Under current market conditions, cost remains a major barrier to market penetration of forest bioenergy. However, technological advances as well as social, political, economic, and environmental factors, will affect the cost competitiveness of this renewable energy source. In some Nordic countries, for example, the use of wood for energy production has been viable due to environmental taxes on fossil fuels or credits for bioenergy. The United States is currently investing in bioenergy research and development that will have a positive effect on bioenergy production and consumption. In addition, environmental and national security policies (energy and economic) are also shifting to favor biomass and bioenergy production. This fact sheet discusses the current status of forest biomass production from an economic perspective. In particular, factors affecting the production cost of forest biomass and bioenergy will be highlighted as well as the costs and competitiveness of this alternate energy source in terms of feedstock, electricity, ethanol, and carbon displacement.

Woody Biomass Production

Research has compared the cost of delivered woody biomass with that of delivered coal on a per unit energy basis.

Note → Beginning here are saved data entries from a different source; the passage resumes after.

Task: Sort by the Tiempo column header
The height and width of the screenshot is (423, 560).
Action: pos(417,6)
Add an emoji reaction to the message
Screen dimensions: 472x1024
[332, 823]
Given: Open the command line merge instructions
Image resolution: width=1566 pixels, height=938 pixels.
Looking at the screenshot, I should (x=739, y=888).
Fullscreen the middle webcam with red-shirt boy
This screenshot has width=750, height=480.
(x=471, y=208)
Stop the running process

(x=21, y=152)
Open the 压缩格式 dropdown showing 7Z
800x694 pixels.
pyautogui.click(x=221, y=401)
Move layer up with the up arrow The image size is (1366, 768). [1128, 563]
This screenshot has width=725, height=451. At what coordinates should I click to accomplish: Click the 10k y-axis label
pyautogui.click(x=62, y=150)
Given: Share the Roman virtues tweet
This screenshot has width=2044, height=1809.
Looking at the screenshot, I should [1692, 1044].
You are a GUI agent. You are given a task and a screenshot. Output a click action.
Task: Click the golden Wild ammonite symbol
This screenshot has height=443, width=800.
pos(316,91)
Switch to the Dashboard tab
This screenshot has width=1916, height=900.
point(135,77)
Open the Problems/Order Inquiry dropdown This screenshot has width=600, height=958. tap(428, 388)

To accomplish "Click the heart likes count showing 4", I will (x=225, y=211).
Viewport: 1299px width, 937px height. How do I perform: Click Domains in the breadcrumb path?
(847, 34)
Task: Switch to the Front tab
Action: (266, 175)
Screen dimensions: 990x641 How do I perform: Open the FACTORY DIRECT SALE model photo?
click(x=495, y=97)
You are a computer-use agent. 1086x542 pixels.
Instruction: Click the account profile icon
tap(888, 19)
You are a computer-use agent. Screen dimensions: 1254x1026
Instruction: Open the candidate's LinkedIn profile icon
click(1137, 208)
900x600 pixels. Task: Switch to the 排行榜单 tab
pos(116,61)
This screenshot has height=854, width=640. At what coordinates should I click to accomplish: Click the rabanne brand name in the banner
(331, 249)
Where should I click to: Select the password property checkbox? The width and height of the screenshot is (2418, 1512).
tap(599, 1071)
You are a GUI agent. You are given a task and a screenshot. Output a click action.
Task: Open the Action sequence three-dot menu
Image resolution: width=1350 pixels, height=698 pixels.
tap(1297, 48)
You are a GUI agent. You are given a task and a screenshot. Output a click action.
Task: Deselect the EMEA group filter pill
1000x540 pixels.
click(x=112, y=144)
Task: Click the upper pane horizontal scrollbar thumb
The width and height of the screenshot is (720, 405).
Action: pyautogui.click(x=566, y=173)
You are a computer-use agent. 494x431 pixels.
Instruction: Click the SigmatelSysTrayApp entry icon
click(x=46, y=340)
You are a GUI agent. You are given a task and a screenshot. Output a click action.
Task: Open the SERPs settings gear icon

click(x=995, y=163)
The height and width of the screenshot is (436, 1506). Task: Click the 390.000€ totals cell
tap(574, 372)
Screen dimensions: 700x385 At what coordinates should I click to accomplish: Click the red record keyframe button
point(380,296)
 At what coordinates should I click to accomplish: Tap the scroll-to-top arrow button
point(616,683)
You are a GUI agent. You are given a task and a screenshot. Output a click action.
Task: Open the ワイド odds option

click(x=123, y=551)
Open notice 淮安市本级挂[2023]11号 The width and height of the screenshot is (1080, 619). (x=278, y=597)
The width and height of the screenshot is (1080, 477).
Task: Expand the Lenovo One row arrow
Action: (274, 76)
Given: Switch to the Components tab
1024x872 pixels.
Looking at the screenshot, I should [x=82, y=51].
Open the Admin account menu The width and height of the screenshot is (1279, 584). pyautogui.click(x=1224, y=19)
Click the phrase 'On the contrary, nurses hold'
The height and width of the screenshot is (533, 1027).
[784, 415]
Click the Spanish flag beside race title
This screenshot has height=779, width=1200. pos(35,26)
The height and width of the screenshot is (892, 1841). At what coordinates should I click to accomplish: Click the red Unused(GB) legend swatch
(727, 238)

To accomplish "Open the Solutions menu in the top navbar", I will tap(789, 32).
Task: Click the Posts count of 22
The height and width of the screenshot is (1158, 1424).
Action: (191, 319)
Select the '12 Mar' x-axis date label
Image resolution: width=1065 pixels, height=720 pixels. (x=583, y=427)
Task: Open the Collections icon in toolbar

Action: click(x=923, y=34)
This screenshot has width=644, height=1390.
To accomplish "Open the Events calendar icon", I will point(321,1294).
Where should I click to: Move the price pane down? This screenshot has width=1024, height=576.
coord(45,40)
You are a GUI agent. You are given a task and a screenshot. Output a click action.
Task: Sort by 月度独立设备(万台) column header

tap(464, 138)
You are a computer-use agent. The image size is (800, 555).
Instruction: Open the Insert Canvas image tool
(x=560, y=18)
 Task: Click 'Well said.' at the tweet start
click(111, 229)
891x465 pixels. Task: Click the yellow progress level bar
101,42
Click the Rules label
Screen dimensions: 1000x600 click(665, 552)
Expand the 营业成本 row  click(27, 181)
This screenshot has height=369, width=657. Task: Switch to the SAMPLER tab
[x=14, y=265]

The production cost of short-rotation woody crops was estimated to be about $52/dry ton ($10.80/Megawatt hour [MWh]), while the national average price of delivered coal was $5.32/MWh in 20051.

The estimated costs for procuring biomass from forest fuel treatment thinnings also vary with the treatment methods used. Using the cut and skid treatment, the cost is $30 to $40/dry ton ($6.20 to $8.30/MWh). It increases slightly to $34 to $48/dry ton ($7.00 to $9.90/MWh) when the cut/skid/chip method is adopted2.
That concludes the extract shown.